* [BEREITGESTELLTER AUSZUG]
——
ROETTGER: Wir verfolgen auch da eine Philosophie der kleinen Schritte. Die Konsolidierungsphase hat bedeutet, dass wir auf unsere bestehenden Kunden eingehen mussten und keine unüberlegten Änderungen vornehmen durften. So war beispielsweise auf jedem Inserat, das wir im letzten Jahr geschaltet haben, das Lenovo-Logo nur ganz klein abgebildet. Wir haben hauptsächlich über die Marken Thinkpad und Thinkcentre kommuniziert, weil wir den Übergang sanft vollziehen wollten. Es gab ja schon genug Geschichten über «chinesisches Unternehmen» usw.Das eigenständige Lenovo-Branding haben wir eigentlich an den Olympischen Spielen mit der Ankündigung der 3000er-Linie eingeläutet. Auf diesen Produkten steht nirgends mehr «IBM», sondern nur noch Lenovo. Als Weltmarke wird der Name bekannt werden, das kann ich garantieren. Aber auch das geht in kleinen, dafür richtigen Schritten vor sich. Wir wollen, dass die Leute Lenovo mit innovativen Produkten verbinden und nicht mit einer chinesischen Billigmarke. Dem ist ja auch nicht so. Das wird alles kommen, aber wir haben es nicht eilig. Wir können uns den Luxus leisten, es nicht eilig zu haben.
——
* [Gespeicherte Dateneinträge]
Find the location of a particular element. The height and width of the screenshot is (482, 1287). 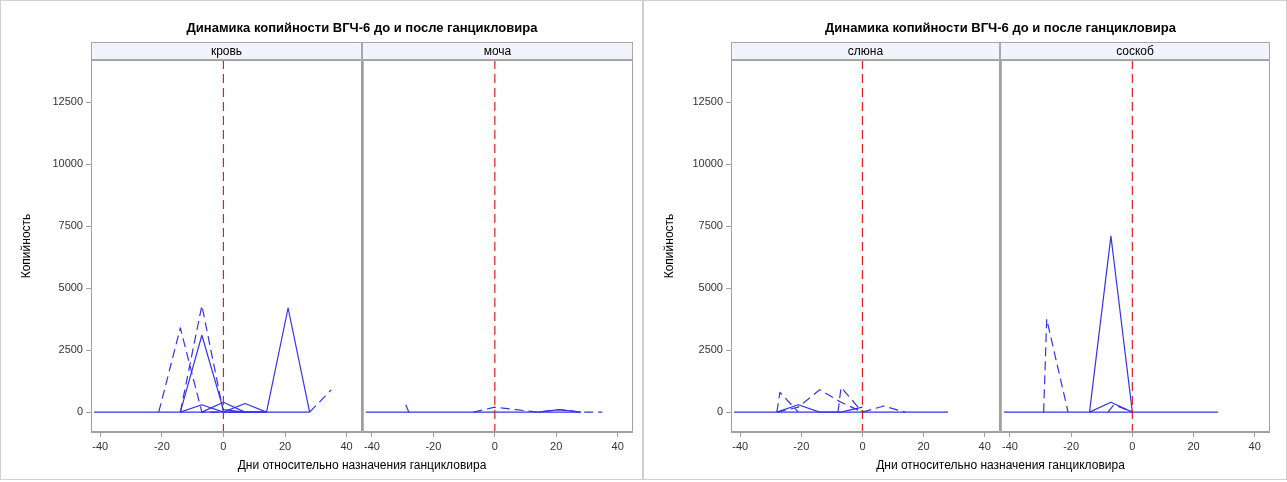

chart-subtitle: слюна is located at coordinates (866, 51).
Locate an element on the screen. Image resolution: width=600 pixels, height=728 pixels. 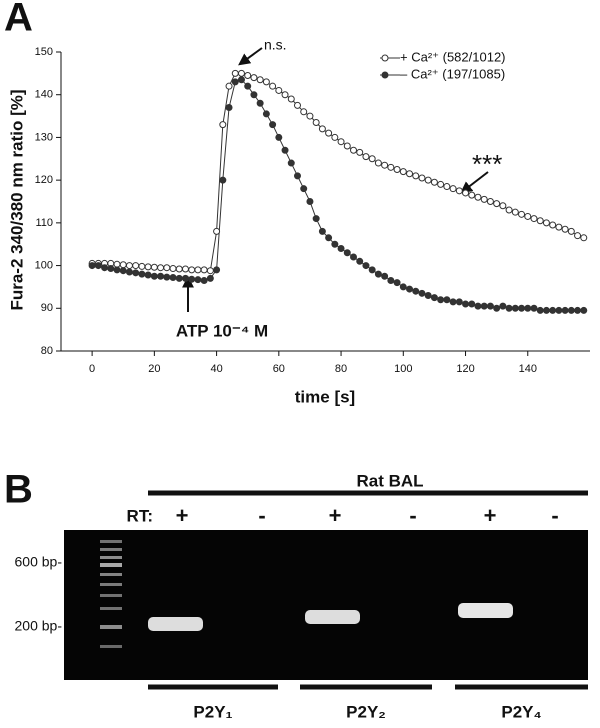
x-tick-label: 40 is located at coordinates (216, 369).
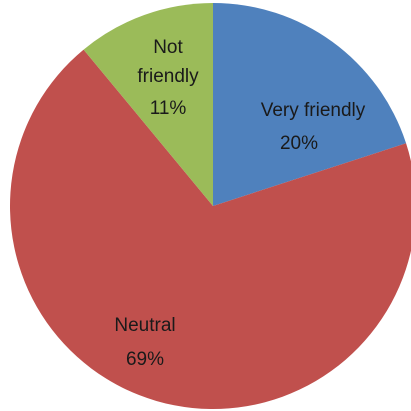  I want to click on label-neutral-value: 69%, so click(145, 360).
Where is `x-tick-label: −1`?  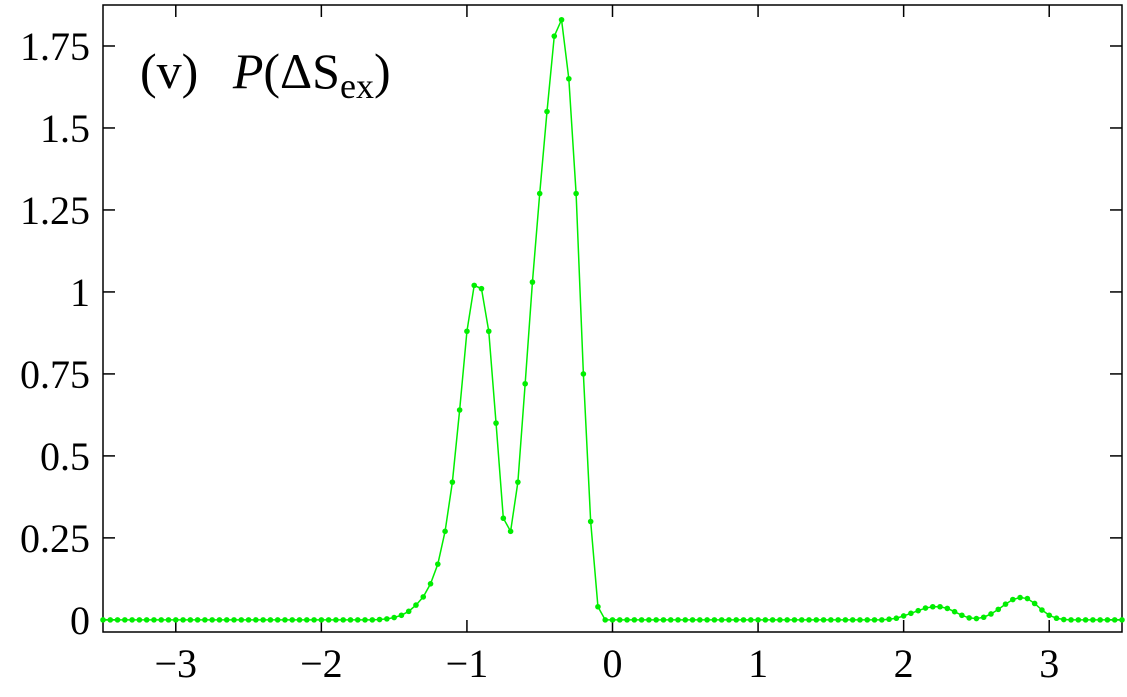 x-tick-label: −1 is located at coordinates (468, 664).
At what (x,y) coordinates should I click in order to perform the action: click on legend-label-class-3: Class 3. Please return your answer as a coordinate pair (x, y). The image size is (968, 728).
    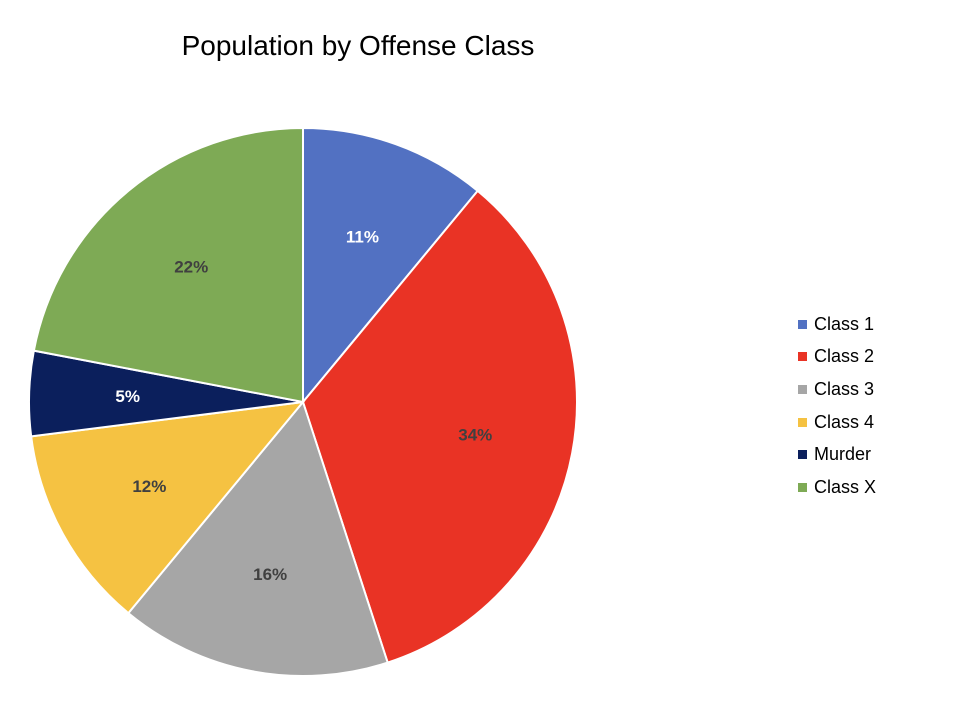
——
* [AUFGABEN]
(1) Über welche Marken wurde laut dem Interviewauszug zur Marke Lenovo im letzten Jahr hauptsächlich kommuniziert?
(2) Setzen Sie den Interviewauszug zur Marke Lenovo im Anschluss an seinen letzten Satz fort.

* [ERGEBNISSE]
(1) Hauptsächlich über die Marken Thinkpad und Thinkcentre.

(2)
CW: Sind deshalb in nächster Zeit auch Änderungen bei den Vertriebskanälen zu erwarten?
ROETTGER: Nein, wir werden an unserer Channel-Strategie keine wesentlichen Anpassungen vornehmen, sondern nur versuchen, neue Businesspartner zu gewinnen. Hierzu haben wir vor einem Monat auch das Lenovo-Partner-Network angekündigt.
CW: Was kann man von Lenovo in den nächsten zwölf Monaten erwarten?
ROETTGER: Dass der Name bekannter wird, und natürlich werden wir unser Produkte-Portfolio erweitern. Aber die Haupttendenz wird nicht dahin gehen, noch mehr neue Märkte zu erschliessen. Mit den Lenovo 3000 fangen wir bei den ganz kleinen Firmen an, und mit den Thinkpads gehen wir zu den weltweit grössten Unternehmen. Das ist ein Markt, der gross genug ist, um sich darin zu tummeln, Erfolg zu haben und zu wachsen.
CW: Sie wirken sehr zufrieden mit dem bisherigen Verlauf der neuen Lenovo.
ROETTGER: Ja, vor allem wenn man sieht, was es bedeutet, eine Abteilung wie die PC-Division aus IBM innert sechs Monaten komplett herauszureissen. Es gab ja schon einige Fusionen in der Informatikgeschichte, die nicht planmässig verlaufen sind. Bei uns hat es in jedem Bereich so funktioniert, wie wir das geplant hatten. Und darauf sind wir schon stolz.
Kurzinterview
"Wir haben gute Erfahrungen gemacht"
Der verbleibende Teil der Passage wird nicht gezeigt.